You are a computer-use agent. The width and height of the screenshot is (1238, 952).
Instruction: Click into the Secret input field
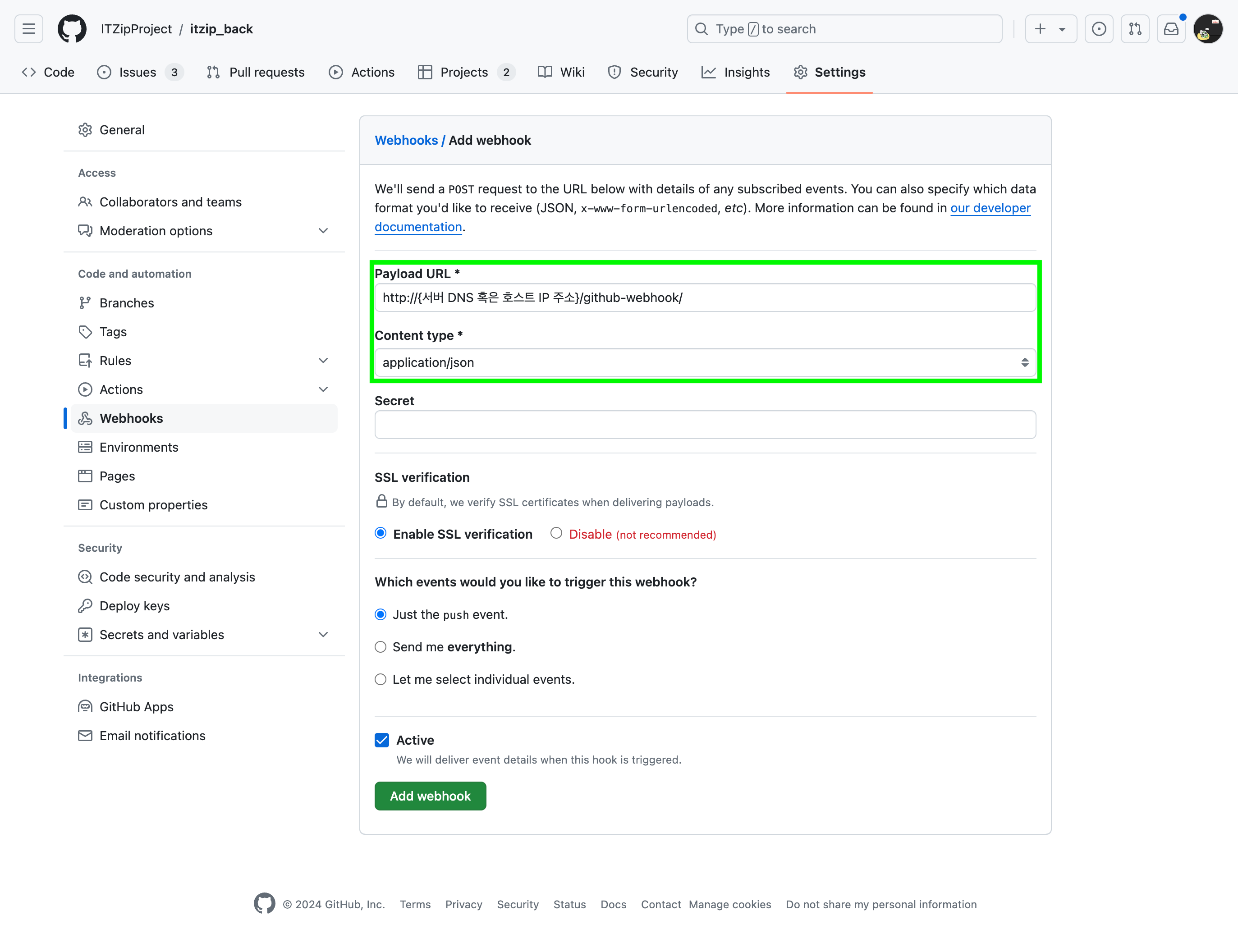(705, 425)
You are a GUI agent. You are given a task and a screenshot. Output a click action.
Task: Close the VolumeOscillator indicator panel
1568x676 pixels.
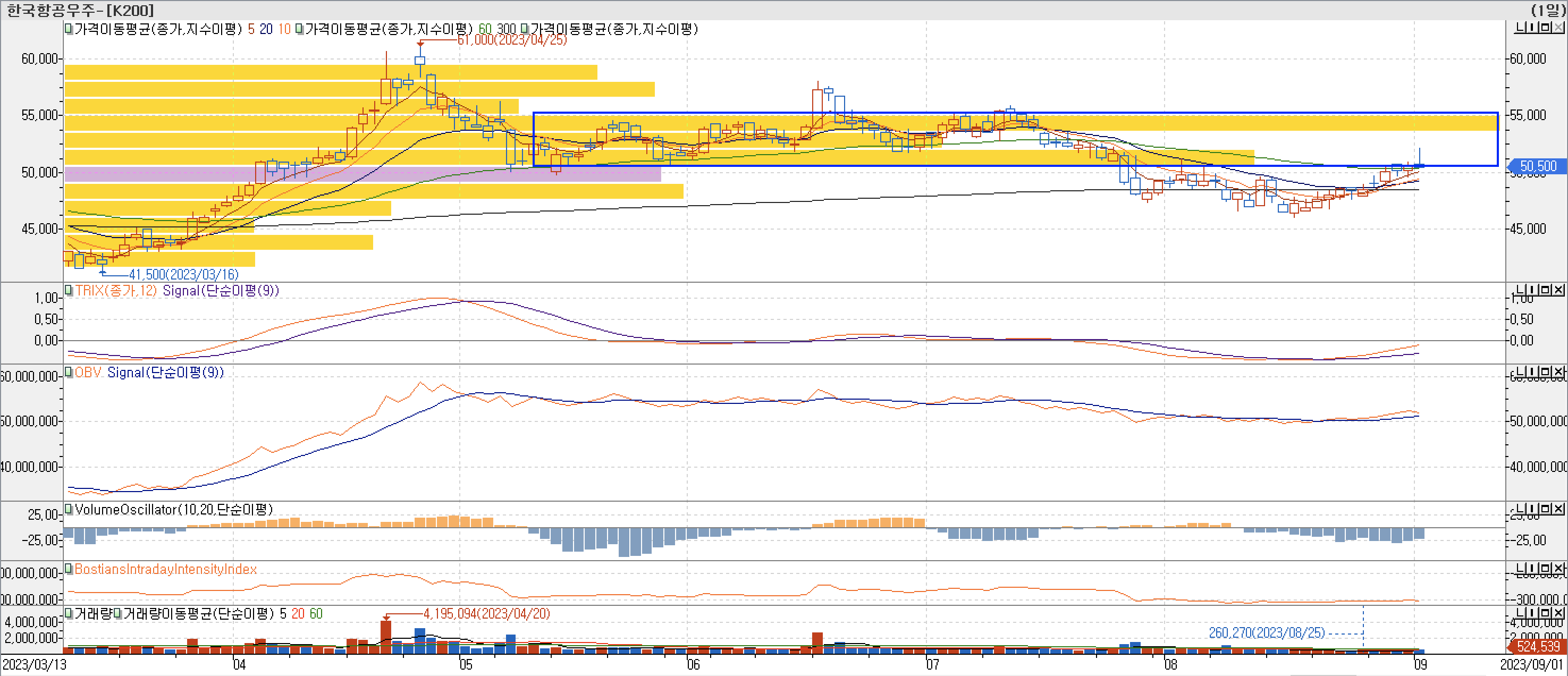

________________

→ **Exercise goal**: Ignoring the pictures, write out word for word the lines from the line containing "Instruction: Click into" through the end of the material above.

→ **Task response**:
Instruction: Click into the Secret input field
(705, 425)
You are a GUI agent. You are given a task and a screenshot. Output a click action.
Task: Close the VolumeOscillator indicator panel
1568x676 pixels.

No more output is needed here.